Eastern Congo faces new fights between army troops and insurgents, and a wave of villagers fled the area.
In the morning, fighters loyal to renegade general Laurent Nkunda captured an area around mobile phone company installations that cover the area, prompting a counterattack from the army in the afternoon, said Maj. Vivek Goyal, a spokesman for the 18,000-troop U.N. peacekeeping force in the country.
He said the army also attacked Nkunda's troops around the towns of Mushake, Nyanzale and Kimoka.
Villagers streamed out of the battle zones Monday, adding to the tens of thousands who have already been displaced in Congo's North Kivu province, Patrick Lavand'homme, an official with the U.N. humanitarian agency, said in an interview broadcast on U.N.-backed radio.

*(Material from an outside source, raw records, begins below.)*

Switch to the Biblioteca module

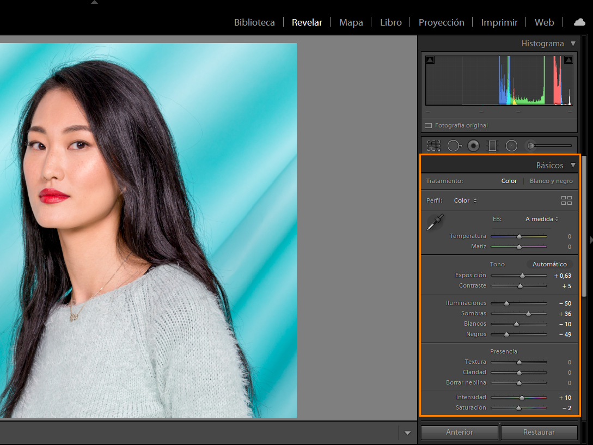pyautogui.click(x=254, y=22)
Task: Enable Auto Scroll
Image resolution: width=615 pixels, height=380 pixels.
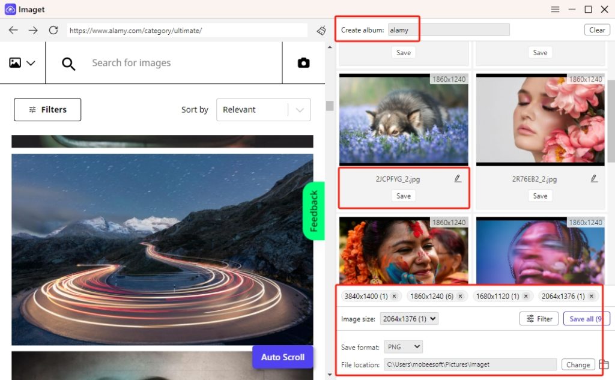Action: pos(283,357)
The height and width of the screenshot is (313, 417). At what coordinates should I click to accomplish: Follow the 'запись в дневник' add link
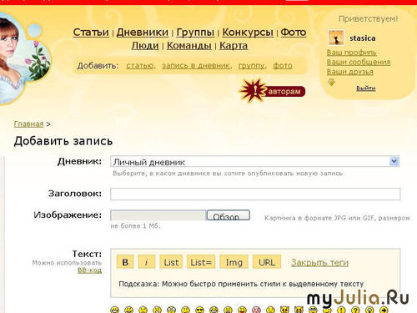point(196,66)
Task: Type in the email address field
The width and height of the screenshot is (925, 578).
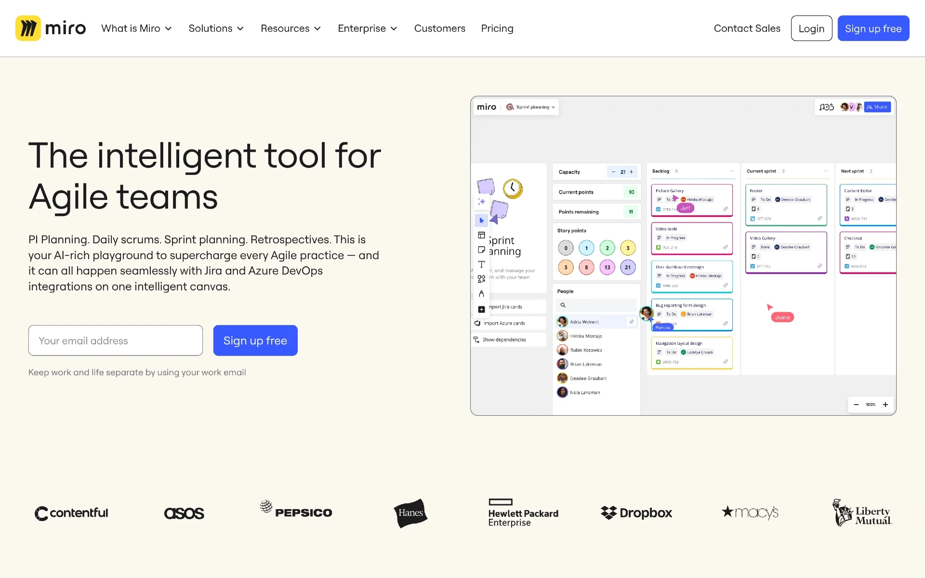Action: (116, 340)
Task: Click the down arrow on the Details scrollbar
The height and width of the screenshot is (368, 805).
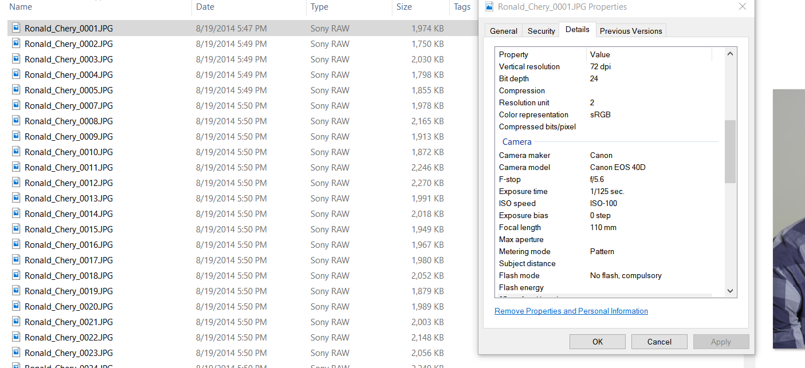Action: 730,291
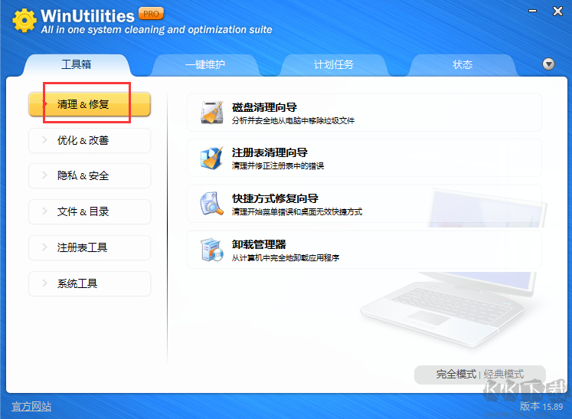
Task: Open the 官方网站 link
Action: [x=31, y=406]
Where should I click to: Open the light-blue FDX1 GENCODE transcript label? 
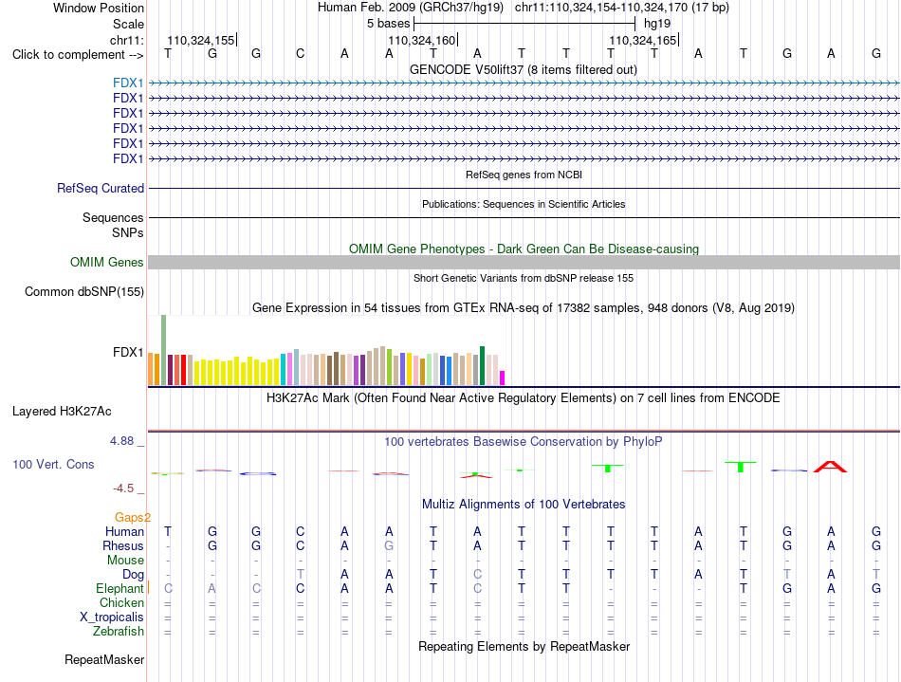(128, 83)
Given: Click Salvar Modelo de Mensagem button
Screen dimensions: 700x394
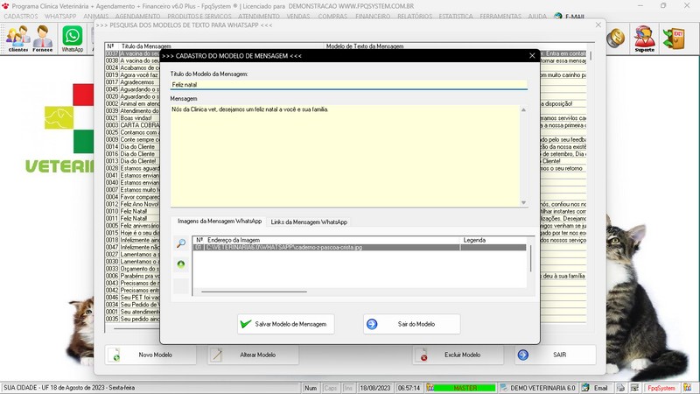Looking at the screenshot, I should click(286, 324).
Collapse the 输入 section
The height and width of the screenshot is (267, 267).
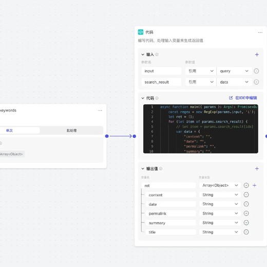143,54
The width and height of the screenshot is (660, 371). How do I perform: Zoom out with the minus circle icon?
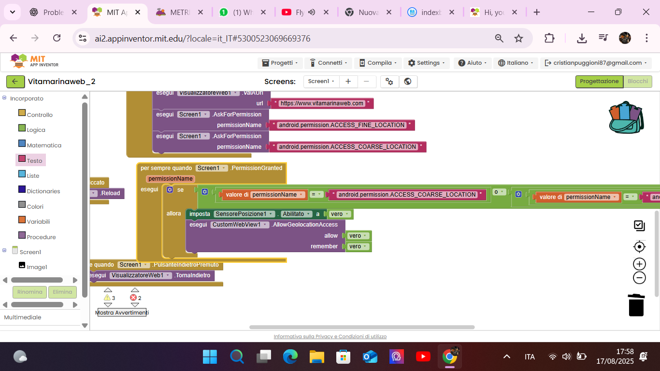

"In terms of shelter, to find spots for all these displaced, the situation risks becoming very serious," Lavand'homme said. The U.N. has said that nearly 200,000 people have been displaced by fighting in the area in recent months.
Army officials were not immediately available for comment, but radio reports said much of the fighting had subsided by the evening.
Congo's government has struggled, with little success, to establish authority over the lawless east, particularly North Kivu province, where the army and at least three other factions control separate patches of territory.
Nkunda defected from the army several years ago and formed his own militia soon after Congo's war ended in 2002. He said he needed to protect his minority Tutsi ethnic group from Rwandan Hutu rebels who have occupied forests in east Congo since fleeing Rwanda's 1994 genocide, which their leaders helped organize. More than 500,000 ethnic Tutsis and moderate Hutus were killed during the Rwandan slaughter 13 years ago.